YOUR OBJECTIVE
Rewrite the entries in the part that opens with the line containing "Screen dimensions: 1204x1005" and closes with the end of the entries, changing "screenshot" to "screen capture" everywhere and keeping everything else the same. Leave the pictures out of your answer.
----- GIVEN INFORMATION -----
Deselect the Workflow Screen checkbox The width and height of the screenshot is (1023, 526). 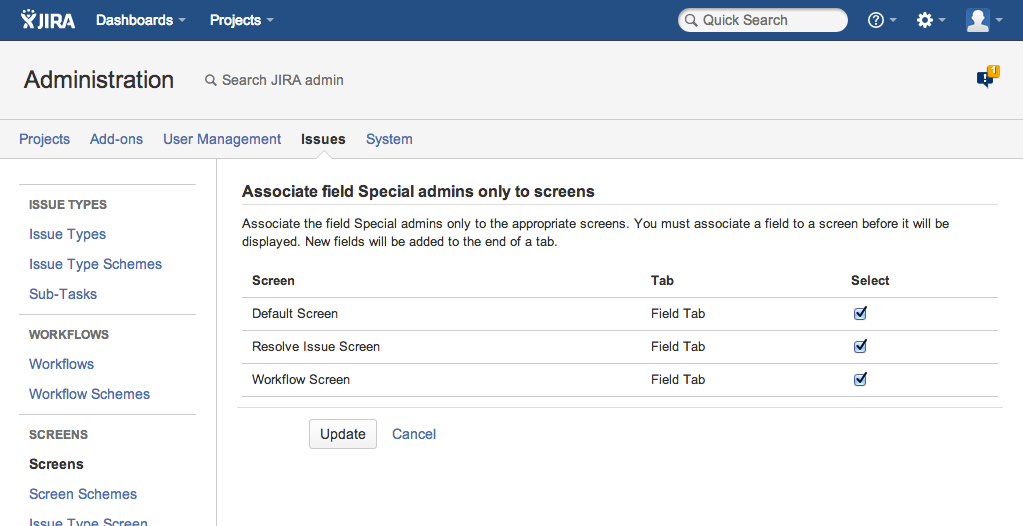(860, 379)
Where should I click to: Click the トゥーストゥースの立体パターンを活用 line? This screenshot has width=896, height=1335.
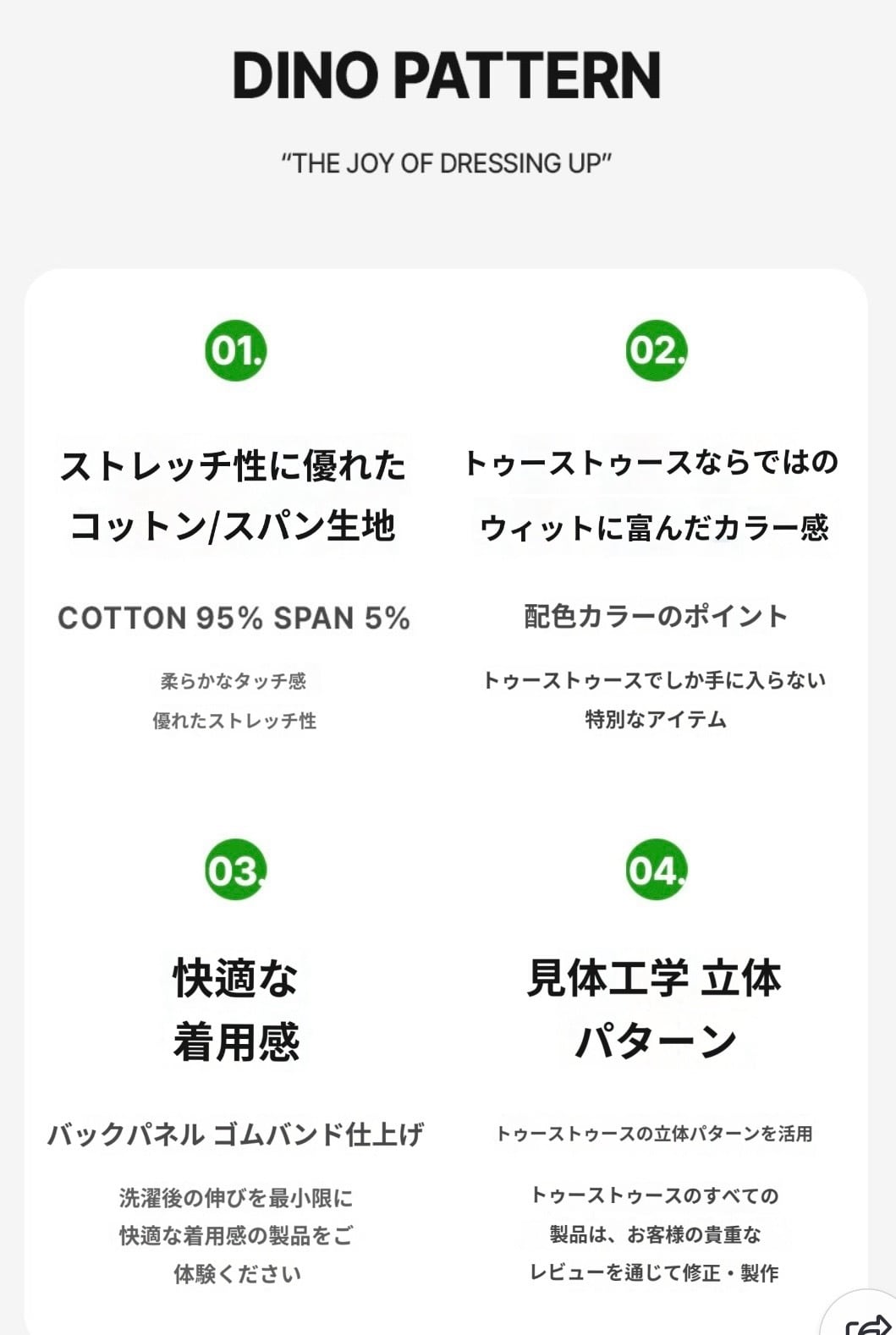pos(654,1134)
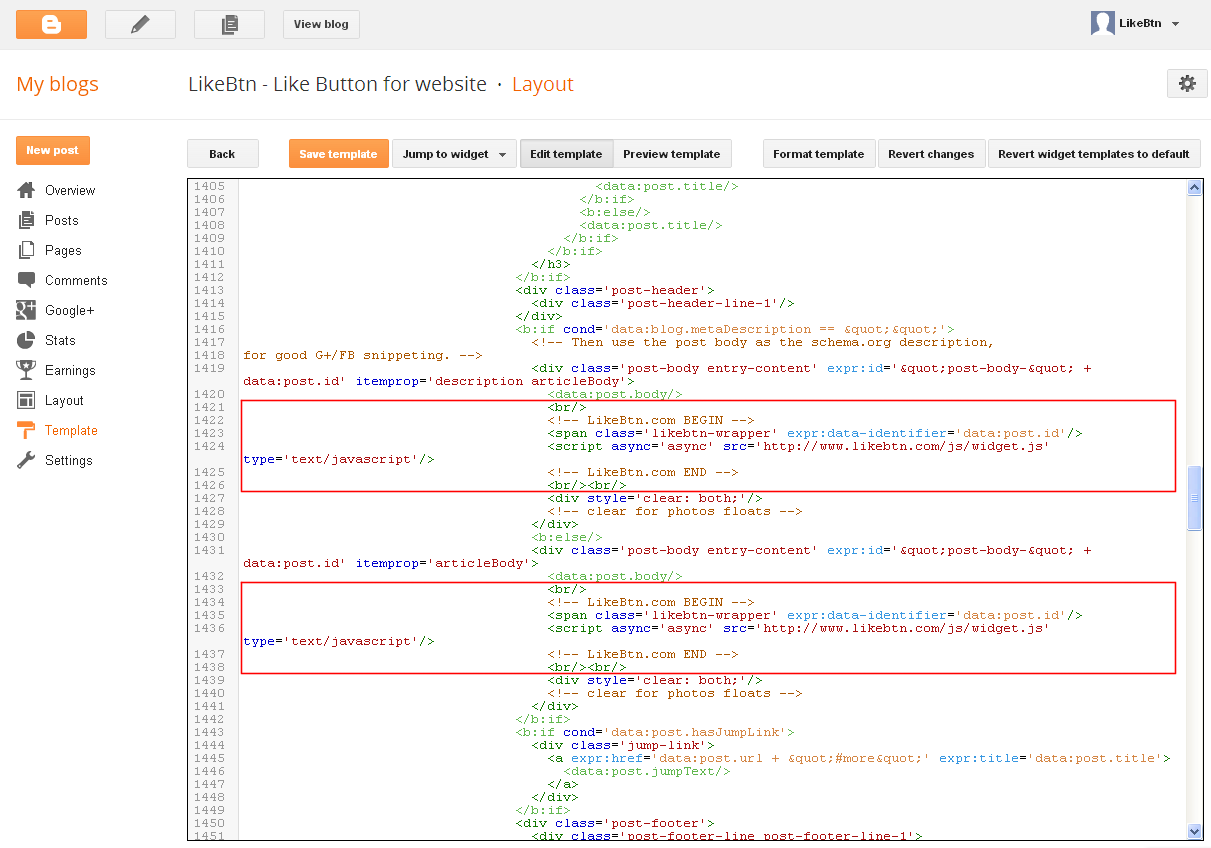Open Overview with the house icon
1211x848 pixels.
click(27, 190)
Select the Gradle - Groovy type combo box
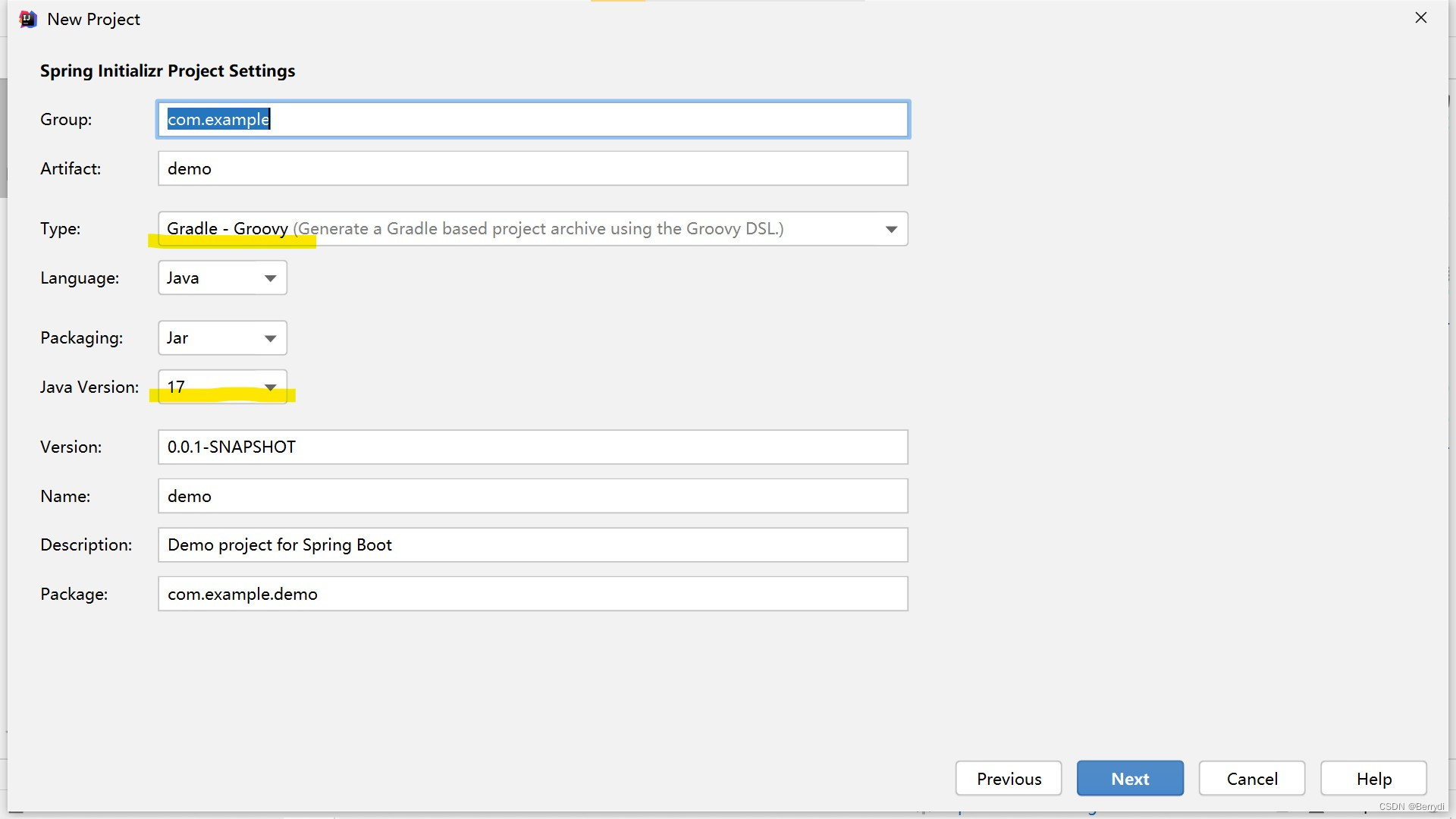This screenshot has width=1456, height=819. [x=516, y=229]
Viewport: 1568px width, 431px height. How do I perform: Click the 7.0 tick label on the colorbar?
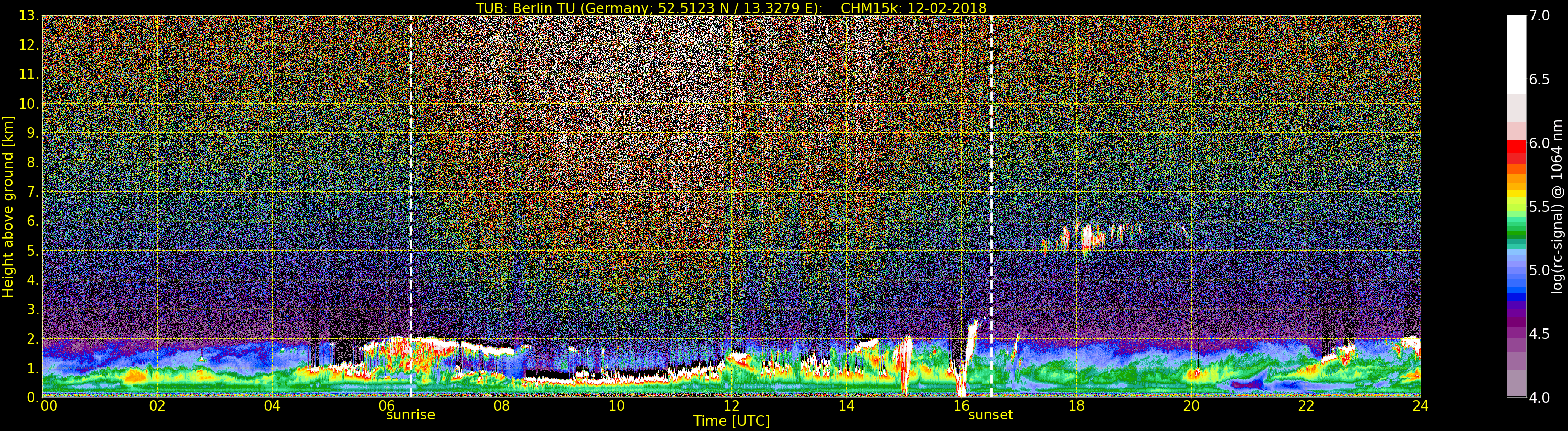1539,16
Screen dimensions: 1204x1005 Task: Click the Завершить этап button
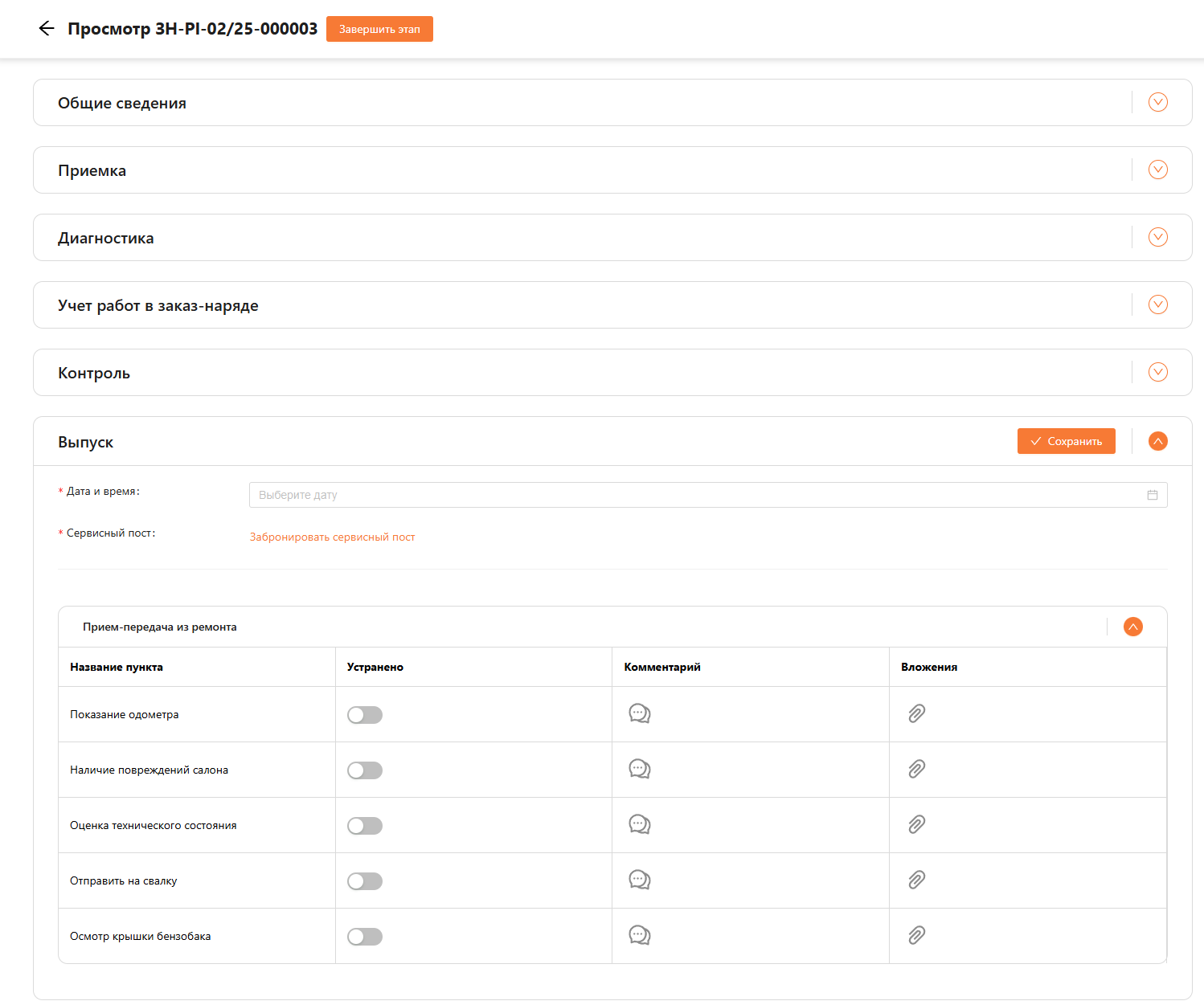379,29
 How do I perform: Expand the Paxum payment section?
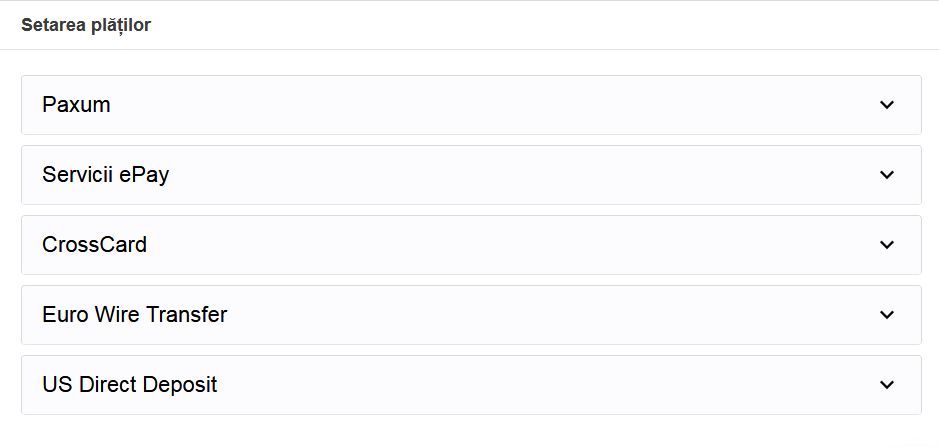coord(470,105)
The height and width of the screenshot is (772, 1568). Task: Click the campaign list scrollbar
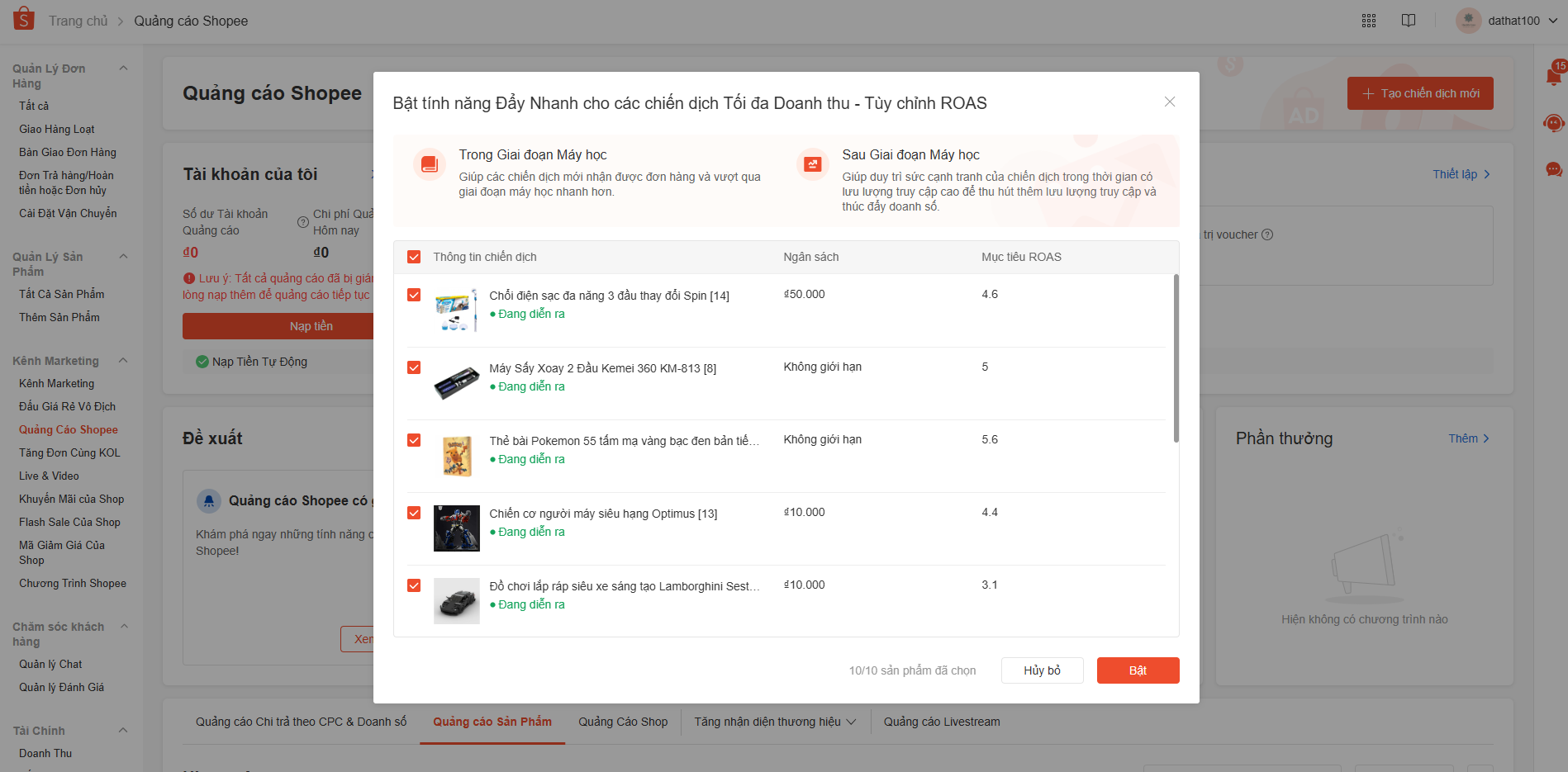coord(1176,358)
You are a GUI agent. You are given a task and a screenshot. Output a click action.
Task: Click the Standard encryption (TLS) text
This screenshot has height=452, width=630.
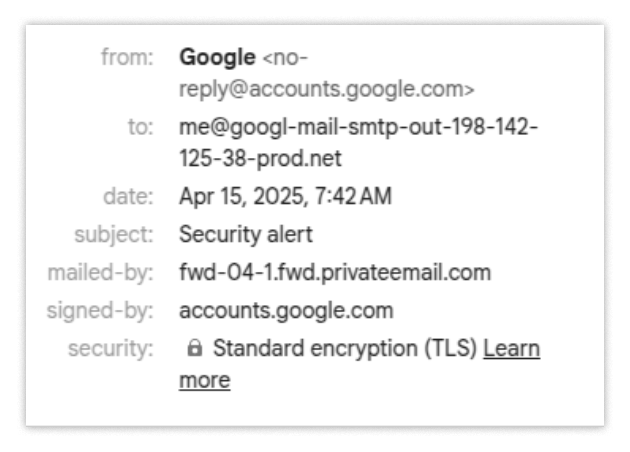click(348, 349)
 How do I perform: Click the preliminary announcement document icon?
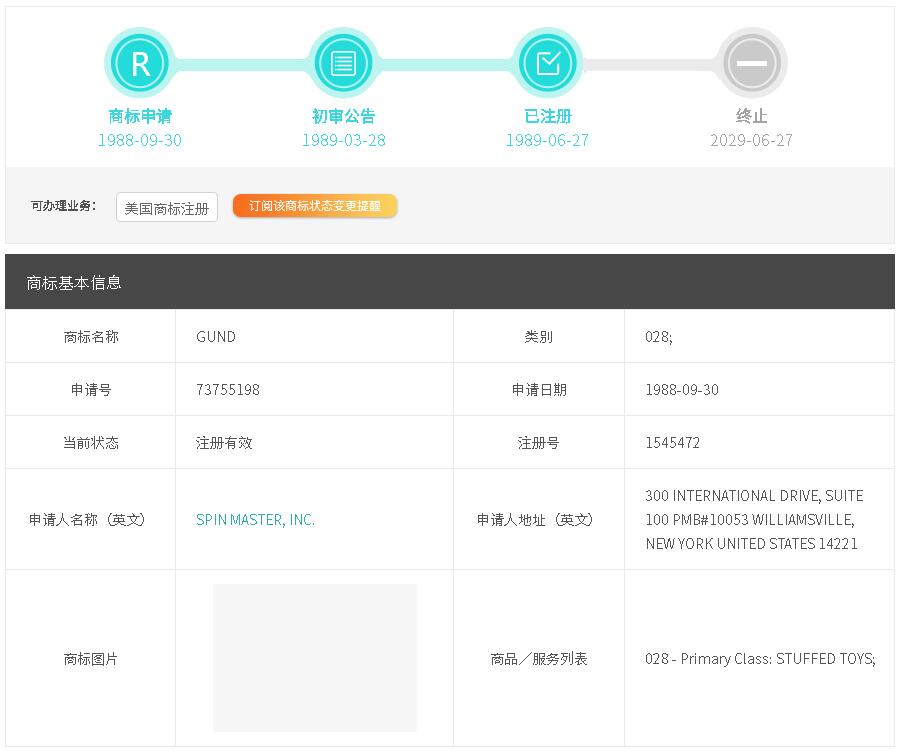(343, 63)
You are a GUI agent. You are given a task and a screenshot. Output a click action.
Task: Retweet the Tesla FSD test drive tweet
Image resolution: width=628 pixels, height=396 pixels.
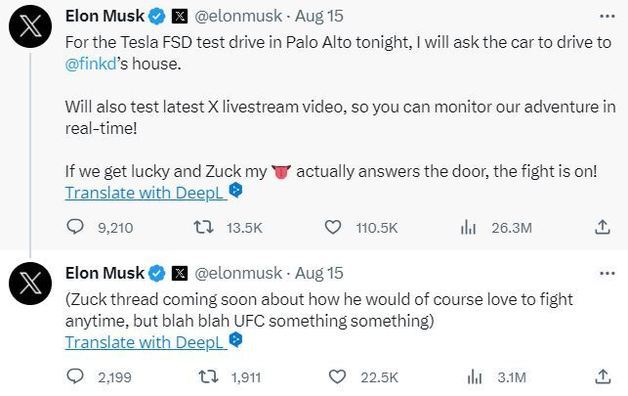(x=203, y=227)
-----
EXERCISE OUTPUT
Screen dimensions: 1204x1005 Task: Click the Завершить этап button
379,29
 How do I perform: Expand the Paxum payment section?
coord(470,105)
The height and width of the screen capture is (772, 1568). Task: Click the campaign list scrollbar
coord(1176,358)
You are a GUI agent. You are given a task and a screen capture. Output a click action.
Task: Click the Standard encryption (TLS) text
This screen capture has height=452, width=630.
click(348, 349)
 How do I perform: Click the preliminary announcement document icon?
(343, 63)
You are a GUI agent. You are given a task and a screen capture. Output a click action.
Task: Retweet the Tesla FSD test drive tweet
Image resolution: width=628 pixels, height=396 pixels.
(x=203, y=227)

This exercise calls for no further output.